“You have two choice’s….extreme medical intervention or inpatient admission. You can’t control this. It’s a psychological disorder. You have Binge Eating Disorder.”
When I was a teen I vaguely remember reading about the term “Binge Eating Disorder” in my medical books. Yes, even as a teen I wondered what was wrong with me. Why I couldn’t stop eating. Why was I 13 and sneaking food? Why was I 12 and weighing 250 pounds while still being active? Why I was in kindergarten and eating food from other kid’s lunchboxes. I couldn’t put the food down. All it took was one bite of a trigger food and *bam* it was all over. As I grew up the weight continued to drift higher and higher. On plan eating through the day or week would be thrown off by binges where thousands of calories were consumed in a short period of time. A day or two worth of calories all downed in a matter of hours.
The weight continued to increase.
For 10 years, it was coupled by bulimia which is an additional eating disorder where food is purged through self-induced vomiting, however, more often than not….I kept the food down. The cycle of binge…..guilt…new resolve….diet/restrict…..binge….guilt….new resolve….diet/restrict has been in play in my life since I was a child.
Working with a therapist now who specializes in eating disorders, I am now finally seeing how my eating disorder formed and the protective role it played in my life. We were very poor growing up so when food was available and meals were cooked, you ate until you were full and you cleaned every bit of your plate. I remember eating ketchup sandwiches because there was no food and one night even going to bed on an empty stomach.

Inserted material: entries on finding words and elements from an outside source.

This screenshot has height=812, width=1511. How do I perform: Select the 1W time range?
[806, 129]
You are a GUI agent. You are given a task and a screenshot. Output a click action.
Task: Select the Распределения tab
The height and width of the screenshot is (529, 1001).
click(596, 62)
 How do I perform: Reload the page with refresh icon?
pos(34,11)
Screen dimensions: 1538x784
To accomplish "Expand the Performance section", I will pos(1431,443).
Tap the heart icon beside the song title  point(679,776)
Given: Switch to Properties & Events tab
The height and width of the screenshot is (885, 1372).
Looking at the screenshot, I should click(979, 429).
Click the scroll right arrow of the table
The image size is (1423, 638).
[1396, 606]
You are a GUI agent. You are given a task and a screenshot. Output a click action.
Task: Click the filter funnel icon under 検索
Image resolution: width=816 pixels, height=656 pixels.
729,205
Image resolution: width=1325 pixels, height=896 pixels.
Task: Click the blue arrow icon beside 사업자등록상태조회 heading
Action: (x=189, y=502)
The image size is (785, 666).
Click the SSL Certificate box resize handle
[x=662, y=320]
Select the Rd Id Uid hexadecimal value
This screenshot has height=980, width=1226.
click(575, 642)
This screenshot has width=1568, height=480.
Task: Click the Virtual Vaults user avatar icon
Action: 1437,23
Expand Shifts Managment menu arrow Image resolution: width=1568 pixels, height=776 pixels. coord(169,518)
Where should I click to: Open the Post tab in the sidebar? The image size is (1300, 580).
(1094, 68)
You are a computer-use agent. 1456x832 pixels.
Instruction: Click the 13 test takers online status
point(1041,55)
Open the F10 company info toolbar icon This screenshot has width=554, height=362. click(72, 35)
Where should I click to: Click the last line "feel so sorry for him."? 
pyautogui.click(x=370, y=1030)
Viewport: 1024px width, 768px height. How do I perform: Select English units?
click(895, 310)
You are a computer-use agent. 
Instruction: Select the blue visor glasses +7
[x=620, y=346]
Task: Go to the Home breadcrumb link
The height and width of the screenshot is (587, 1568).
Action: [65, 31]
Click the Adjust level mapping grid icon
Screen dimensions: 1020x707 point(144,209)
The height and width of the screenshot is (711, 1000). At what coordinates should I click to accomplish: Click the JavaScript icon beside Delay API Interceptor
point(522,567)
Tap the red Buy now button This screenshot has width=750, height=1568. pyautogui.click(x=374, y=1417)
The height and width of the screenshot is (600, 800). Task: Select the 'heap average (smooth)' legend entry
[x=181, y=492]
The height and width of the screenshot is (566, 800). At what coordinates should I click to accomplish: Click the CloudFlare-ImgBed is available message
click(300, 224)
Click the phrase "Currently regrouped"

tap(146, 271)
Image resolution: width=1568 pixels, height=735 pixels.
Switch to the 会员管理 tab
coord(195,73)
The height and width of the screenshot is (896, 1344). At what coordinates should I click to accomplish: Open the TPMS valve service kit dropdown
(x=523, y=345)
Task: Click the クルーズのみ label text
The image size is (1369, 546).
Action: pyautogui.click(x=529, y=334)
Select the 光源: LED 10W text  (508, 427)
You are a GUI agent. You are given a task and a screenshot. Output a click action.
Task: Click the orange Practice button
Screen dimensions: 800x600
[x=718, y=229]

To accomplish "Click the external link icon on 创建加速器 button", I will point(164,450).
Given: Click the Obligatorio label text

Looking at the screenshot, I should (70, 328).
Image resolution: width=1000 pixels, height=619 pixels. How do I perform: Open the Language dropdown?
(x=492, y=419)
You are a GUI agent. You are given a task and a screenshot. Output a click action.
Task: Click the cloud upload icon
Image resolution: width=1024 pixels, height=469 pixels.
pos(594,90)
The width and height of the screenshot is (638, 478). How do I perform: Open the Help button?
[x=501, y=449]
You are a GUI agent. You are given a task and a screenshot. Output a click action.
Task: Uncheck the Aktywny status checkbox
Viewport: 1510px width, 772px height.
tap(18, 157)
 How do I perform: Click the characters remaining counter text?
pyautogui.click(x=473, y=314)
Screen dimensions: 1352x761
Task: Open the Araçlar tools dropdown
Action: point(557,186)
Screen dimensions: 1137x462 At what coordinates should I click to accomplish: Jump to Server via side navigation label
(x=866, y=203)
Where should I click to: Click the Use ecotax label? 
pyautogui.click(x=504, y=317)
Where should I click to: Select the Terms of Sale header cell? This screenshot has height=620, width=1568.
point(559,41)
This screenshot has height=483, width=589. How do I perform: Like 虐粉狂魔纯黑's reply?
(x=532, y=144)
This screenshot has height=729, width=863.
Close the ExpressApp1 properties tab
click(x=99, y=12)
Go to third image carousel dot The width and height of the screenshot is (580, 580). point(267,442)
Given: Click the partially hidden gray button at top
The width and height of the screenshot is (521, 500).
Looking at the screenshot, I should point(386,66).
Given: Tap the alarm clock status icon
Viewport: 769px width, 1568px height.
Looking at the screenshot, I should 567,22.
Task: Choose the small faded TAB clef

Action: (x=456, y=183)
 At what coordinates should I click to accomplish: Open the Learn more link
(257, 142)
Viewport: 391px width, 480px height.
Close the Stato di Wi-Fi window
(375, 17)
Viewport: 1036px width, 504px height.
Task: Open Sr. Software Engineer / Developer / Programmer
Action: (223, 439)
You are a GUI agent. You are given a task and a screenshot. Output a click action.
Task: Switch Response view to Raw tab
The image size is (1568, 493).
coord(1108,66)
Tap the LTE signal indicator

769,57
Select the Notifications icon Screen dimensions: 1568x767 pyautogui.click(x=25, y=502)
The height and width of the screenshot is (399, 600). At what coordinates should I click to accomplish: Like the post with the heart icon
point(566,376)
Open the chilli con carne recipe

Food insecurity was a very real experience. My mother, suffering from binge eating disorder herself, would bond with me over food. When she had extra money we would sneak away and visit multiple fast food restaurants, eating burgers from here…fried chicken from here….eating until I was beyond full, but I loved spending time with her. I needed love. Food was love. Her weight would later take her life at 550 pounds.
When I was little, the weight also played a protective role for me. Growing up sexually abused and physically abused by so many, the weight was my protector. I didn’t want to be touched and if I was, I would have this huge suit of armor to protect me. When I was, I didn’t know how to deal with it. I ate my emotions. My size also made me intimidating at school. Being bullied for being poor and wearing tattered clothes….I had fewer bullies….sure…I still was bullied mercilessly and sometimes violently by those tougher than me, but I was more intimidating with my size so the bullying was less than what my peers experienced. As a teen, major depressive disorder began to sink in and we didn’t have the money to continue my medication so I went unmedicated which threw gasoline on the flames. Then came the deaths of multiple family members, including my mother and abusive father. Then came the stalking. By 24 I was a suicidally depressed mess….and working my way towards 500 pounds. I hid in food. I ate. I drank. I kept to myself. All weight loss efforts failed. Exercise, diet, fasting, pills, everything would eventually come undone in a matter of weeks or months. It took me until my 30’s to realize, I needed a comprehensive plan of action including eating disorder therapy – Thank God my insurance covers it because before there is no way I could afford it! – along with medical intervention – whether it be surgery or intensive binge eating disorder therapy.
I started seeing my eating disorder therapist and learning more about binge eating disorder. We started working through my emotional issues. We still are. Chipping away at the perfect storm of a difficult life that create an outlet of food for me. I love my body and what it does for me. I love it for taking care of me and protecting me all these years. Now it’s finally my turn to take care of it. I’ve worked hard on my self acceptance and self esteem but the binge eating disorder is still with me. Now I’m working on relearning food behaviors. Relearning emotion management. Relearning coping mechanism. Addressing my past. It’s a long journey, but finally putting a name to the face that’s haunted my life for decades is oddly comforting.